— BEGIN RECORDED INFORMATION —

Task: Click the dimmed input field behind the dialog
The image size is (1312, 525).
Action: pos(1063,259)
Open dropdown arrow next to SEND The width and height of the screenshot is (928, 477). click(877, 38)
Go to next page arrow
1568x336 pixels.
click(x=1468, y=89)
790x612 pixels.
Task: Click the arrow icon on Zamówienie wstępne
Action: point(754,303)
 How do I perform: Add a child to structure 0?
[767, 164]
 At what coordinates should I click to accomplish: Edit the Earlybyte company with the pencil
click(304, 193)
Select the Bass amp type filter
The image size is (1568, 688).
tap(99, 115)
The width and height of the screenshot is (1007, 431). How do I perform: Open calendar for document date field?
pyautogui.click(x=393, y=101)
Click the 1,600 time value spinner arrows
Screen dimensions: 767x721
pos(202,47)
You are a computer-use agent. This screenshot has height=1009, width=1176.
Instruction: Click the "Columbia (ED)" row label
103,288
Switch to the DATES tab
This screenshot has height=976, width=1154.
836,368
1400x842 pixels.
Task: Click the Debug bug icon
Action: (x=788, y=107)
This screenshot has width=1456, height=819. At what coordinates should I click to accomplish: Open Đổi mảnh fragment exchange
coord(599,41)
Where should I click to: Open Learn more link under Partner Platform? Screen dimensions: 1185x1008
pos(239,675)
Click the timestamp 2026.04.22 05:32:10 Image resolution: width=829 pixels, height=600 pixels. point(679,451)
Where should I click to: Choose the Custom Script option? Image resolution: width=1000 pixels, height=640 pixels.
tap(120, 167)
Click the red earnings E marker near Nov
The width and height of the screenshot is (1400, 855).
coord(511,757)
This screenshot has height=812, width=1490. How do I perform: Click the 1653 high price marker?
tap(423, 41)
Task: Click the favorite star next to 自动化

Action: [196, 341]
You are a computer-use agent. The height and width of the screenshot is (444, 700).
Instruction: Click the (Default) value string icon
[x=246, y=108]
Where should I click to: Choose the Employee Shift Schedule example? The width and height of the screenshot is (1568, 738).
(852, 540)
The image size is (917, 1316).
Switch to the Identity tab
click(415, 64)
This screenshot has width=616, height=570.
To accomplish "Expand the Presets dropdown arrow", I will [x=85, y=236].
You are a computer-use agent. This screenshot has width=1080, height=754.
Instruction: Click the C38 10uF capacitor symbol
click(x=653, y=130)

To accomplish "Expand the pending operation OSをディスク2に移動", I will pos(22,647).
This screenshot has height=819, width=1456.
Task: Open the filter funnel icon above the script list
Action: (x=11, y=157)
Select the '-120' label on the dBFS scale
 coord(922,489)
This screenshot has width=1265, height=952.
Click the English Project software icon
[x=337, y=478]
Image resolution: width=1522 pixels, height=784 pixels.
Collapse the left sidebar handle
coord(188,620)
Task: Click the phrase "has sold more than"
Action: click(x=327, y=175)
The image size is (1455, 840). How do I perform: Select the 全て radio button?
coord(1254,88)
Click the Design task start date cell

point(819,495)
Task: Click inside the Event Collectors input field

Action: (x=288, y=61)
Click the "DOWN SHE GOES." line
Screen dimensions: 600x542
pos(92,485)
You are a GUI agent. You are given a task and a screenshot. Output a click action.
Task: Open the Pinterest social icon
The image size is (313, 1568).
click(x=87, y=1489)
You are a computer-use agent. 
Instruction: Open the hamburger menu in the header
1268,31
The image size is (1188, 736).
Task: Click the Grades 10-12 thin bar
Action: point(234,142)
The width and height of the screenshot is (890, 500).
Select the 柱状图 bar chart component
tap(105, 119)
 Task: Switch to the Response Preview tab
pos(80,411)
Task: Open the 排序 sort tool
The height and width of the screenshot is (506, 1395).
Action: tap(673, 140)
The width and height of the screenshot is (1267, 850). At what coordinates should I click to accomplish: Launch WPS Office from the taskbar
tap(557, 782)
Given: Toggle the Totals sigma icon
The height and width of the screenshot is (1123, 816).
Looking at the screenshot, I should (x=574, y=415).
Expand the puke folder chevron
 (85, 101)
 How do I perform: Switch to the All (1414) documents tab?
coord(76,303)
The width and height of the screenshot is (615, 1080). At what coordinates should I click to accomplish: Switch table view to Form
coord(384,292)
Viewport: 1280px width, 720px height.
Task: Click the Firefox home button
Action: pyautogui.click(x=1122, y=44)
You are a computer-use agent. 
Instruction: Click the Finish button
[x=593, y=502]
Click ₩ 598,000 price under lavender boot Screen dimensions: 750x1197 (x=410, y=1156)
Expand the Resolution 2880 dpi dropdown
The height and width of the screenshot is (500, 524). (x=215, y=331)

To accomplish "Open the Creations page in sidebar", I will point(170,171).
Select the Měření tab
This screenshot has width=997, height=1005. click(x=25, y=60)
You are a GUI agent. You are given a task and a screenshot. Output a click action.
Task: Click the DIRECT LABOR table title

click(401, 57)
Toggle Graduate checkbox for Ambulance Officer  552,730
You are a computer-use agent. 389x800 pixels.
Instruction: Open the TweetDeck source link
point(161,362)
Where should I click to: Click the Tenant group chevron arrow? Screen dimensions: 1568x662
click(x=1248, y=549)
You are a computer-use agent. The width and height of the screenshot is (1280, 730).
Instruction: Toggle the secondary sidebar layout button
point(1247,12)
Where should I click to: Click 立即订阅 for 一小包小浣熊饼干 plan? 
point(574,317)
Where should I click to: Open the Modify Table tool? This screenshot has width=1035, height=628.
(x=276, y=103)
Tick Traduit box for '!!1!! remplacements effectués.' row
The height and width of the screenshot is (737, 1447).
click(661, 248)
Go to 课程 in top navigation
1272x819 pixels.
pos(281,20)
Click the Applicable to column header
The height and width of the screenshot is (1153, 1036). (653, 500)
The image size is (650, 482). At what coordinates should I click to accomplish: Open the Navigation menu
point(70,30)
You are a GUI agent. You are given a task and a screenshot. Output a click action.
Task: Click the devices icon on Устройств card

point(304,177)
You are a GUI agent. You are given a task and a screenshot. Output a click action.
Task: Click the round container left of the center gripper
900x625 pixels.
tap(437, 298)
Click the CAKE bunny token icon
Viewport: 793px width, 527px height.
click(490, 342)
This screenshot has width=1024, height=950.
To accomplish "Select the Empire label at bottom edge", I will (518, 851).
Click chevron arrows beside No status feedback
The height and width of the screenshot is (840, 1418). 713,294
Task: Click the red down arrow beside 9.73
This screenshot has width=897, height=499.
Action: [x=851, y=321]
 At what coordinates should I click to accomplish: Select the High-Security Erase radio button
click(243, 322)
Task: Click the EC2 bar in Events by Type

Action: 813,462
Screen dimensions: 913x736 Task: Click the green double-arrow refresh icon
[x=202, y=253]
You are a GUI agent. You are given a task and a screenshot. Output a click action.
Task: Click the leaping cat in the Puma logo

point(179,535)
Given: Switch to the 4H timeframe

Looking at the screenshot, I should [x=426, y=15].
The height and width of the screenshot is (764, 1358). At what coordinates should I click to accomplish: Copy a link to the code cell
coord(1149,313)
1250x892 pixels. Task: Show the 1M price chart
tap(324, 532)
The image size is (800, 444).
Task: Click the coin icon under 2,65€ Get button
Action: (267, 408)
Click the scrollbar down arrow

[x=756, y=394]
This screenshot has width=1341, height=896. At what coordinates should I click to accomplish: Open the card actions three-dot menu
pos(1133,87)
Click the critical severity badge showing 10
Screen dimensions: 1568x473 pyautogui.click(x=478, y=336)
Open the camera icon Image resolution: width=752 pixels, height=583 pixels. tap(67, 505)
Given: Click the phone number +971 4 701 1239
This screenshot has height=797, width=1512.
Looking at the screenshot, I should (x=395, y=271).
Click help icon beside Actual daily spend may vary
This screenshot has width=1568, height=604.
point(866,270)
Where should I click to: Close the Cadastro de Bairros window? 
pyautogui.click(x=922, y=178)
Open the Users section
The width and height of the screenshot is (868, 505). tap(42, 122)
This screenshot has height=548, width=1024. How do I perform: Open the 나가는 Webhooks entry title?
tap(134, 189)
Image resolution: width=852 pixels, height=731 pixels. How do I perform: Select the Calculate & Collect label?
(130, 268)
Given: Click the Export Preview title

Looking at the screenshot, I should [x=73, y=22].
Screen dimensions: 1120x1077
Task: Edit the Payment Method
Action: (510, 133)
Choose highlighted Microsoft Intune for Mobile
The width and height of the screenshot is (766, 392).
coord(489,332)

— END RECORDED INFORMATION —

**GOAL**
Output the rows from the first line through the line containing "pos(239,675)" as a Markdown table with the columns No. and Text, one line per table row and blank lines omitted.

**FINISHED TASK**
| No. | Text |
|---|---|
| 1 | Task: Click the dimmed input field behind the dialog |
| 2 | The image size is (1312, 525). |
| 3 | Action: pos(1063,259) |
| 4 | Open dropdown arrow next to SEND The width and height of the screenshot is (928, 477). click(877, 38) |
| 5 | Go to next page arrow |
| 6 | 1568x336 pixels. |
| 7 | click(x=1468, y=89) |
| 8 | 790x612 pixels. |
| 9 | Task: Click the arrow icon on Zamówienie wstępne |
| 10 | Action: point(754,303) |
| 11 |  How do I perform: Add a child to structure 0? |
| 12 | [767, 164] |
| 13 |  At what coordinates should I click to accomplish: Edit the Earlybyte company with the pencil |
| 14 | click(304, 193) |
| 15 | Select the Bass amp type filter |
| 16 | The image size is (1568, 688). |
| 17 | tap(99, 115) |
| 18 | The width and height of the screenshot is (1007, 431). How do I perform: Open calendar for document date field? |
| 19 | pyautogui.click(x=393, y=101) |
| 20 | Click the 1,600 time value spinner arrows |
| 21 | Screen dimensions: 767x721 |
| 22 | pos(202,47) |
| 23 | You are a computer-use agent. This screenshot has height=1009, width=1176. |
| 24 | Instruction: Click the "Columbia (ED)" row label |
| 25 | 103,288 |
| 26 | Switch to the DATES tab |
| 27 | This screenshot has height=976, width=1154. |
| 28 | 836,368 |
| 29 | 1400x842 pixels. |
| 30 | Task: Click the Debug bug icon |
| 31 | Action: (x=788, y=107) |
| 32 | This screenshot has width=1456, height=819. At what coordinates should I click to accomplish: Open Đổi mảnh fragment exchange |
| 33 | coord(599,41) |
| 34 | Where should I click to: Open Learn more link under Partner Platform? Screen dimensions: 1185x1008 |
| 35 | pos(239,675) |